However, should an employer be dissatisfied with the productivity and output of their workforce, they may consider different methods of restoring efficiency. This may require staff to return to the office or more usual working patterns. However, where this is no longer feasible due to the size of the premises or availability of desk space, they may begin to consider ways of monitoring their employees as a way of increasing productivity, motivating staff and ensuring that the remote working practices that they have implemented are effective and appropriate.
Monitoring Employees Fairly
With evidence demonstrating that, on the whole, allowing staff to work from home actually increases productivity , employers must have a valid reason for implementing employee monitoring, choose their method of monitoring carefully, and apply it equally to their entire workforce. They should ensure that all staff understand why it is being implemented, what behaviours or issues the monitoring is attempting to identify or resolve, how the data gathered will be handled and what the impact will be should monitoring uncover an issue.

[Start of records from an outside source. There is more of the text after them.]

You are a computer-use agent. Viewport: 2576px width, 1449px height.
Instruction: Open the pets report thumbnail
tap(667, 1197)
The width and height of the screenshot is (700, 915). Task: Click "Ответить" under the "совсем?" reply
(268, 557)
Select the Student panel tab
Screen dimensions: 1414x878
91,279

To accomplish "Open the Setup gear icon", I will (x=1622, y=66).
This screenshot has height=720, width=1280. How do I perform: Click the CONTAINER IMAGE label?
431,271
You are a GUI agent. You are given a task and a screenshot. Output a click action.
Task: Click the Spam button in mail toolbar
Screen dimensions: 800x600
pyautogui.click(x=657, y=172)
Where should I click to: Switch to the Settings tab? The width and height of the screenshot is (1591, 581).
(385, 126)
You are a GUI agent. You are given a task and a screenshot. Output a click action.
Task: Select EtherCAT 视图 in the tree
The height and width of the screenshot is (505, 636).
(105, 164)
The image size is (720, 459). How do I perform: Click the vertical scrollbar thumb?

If staff are not fully briefed and accepting of the monitoring solution that is to be applied, it may have the opposite effect to that intended, eroding trust, reducing morale and affecting staff mental health. Equally, if a particular demographic is targeted, the business will be discriminating against members of their workforce which, if disciplinary action was then taken against the targeted employees as a result of information uncovered by the monitoring, could put the business at risk of a constructive dismissal claim.
Constructive dismissal describes a situation where an employee leaves their job due to the unreasonable or unfair behaviour of their employer, as explained at https://www.employmentlawfriend.co.uk/constructive-dismissal. In a situation where employee monitoring is used by the business which leads to staff feeling victimised, discriminated against or directly creates a breakdown of trust, that business could be at risk of the employee commencing a case against them.
This delicate situation could have severe financial and reputational consequences for a business so it is always worth carefully balancing the need for employee monitoring with the risks of implementing it. If a decision is made to proceed, ensure that it is rolled out fairly, used appropriately and that employees are included in the decision-making process.
By giving employees the opportunity to raise concerns and contribute to discussions ahead of rolling out employee monitoring, they are less likely to be intimidated by the decision to implement this strategy. In updating and expressly including employee monitoring processes in the business’ HR policy, the business will be better able to protect itself against unintended consequences.